» **Do this**: In the review of the Vader anniversary release, what does the writer call the only really significant feature of the recording?
-- START OF Provided text --
Instead we get two disc's of re-recorded classics and some shoddy bootleg video footage (provided you get the limited edition with DVD). Besides the added keyboards on a few tracks such as 'Carnal', 'Silent Empire' 'Dark Transmissions' and a cover or two, you're basically getting songs you already own played in EXACTLY the same way as the originals but with modern, polished production and the odd different lead break and/or drum fill. As well as these songs are performed, I can't help but think it's an unnecessary exercise as a whole.

Granted, by the time this was released, Vader were onto about label number four so the idea of showing their progression as songwriters, musicians and bigger studio budgets from album to album probably wasn't an option. For example: Metal Blade may have granted permission for the material they owned the rights to for use, but System Shock and Earache may not have, hence the re-recording idea.

Label politics aside, this is what I would have done if I was Peter: Held onto the 'And Blood Was Shed In Warsaw' DVD for another year, added a documentary DVD, much like the previously mentioned Cannibal career retrospective, which would include interviews with past members and show footage of the early days as well as some of the better quality bootleg material. A CD would be included packed (and given the average length of a Vader song, you could get at least 20 of the vicious little bastards to a disc), of previously unreleased/rare material like demo's, album left overs, live tracks and a few (just a few), re-recorded songs. This is how I would have a celebrated 25 years of top quality and always dependable death metal. The only real significant feature to my mind is that it was the last recording of the Peter/Mauser/Novy/Daray line-up.

Yes, I'm a huge Vader fan so naturally I brought this a few days after its release, but I can't help feeling short-changed. The price of being a die-hard I suppose.
-- END OF Provided text --
-- START OF Source material --
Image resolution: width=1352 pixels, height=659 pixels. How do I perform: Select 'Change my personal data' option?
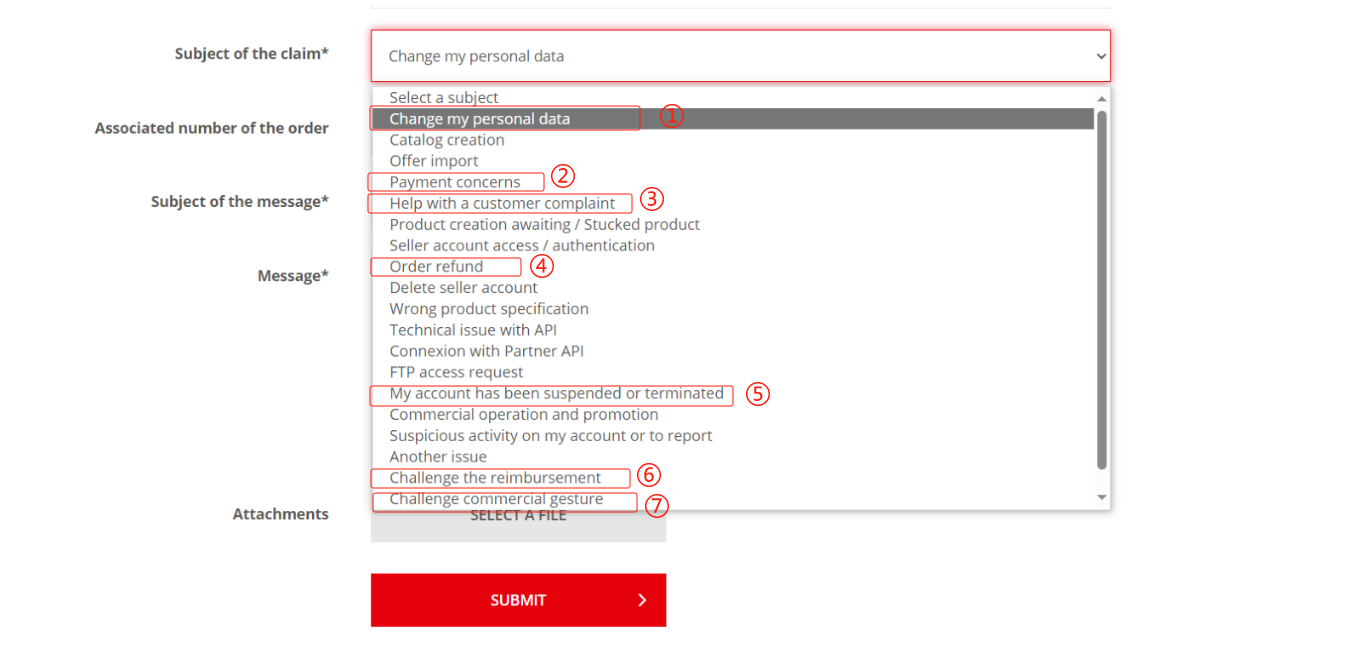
-- END OF Source material --
» **Reply to the task**: It was the last recording of the Peter/Mauser/Novy/Daray line-up.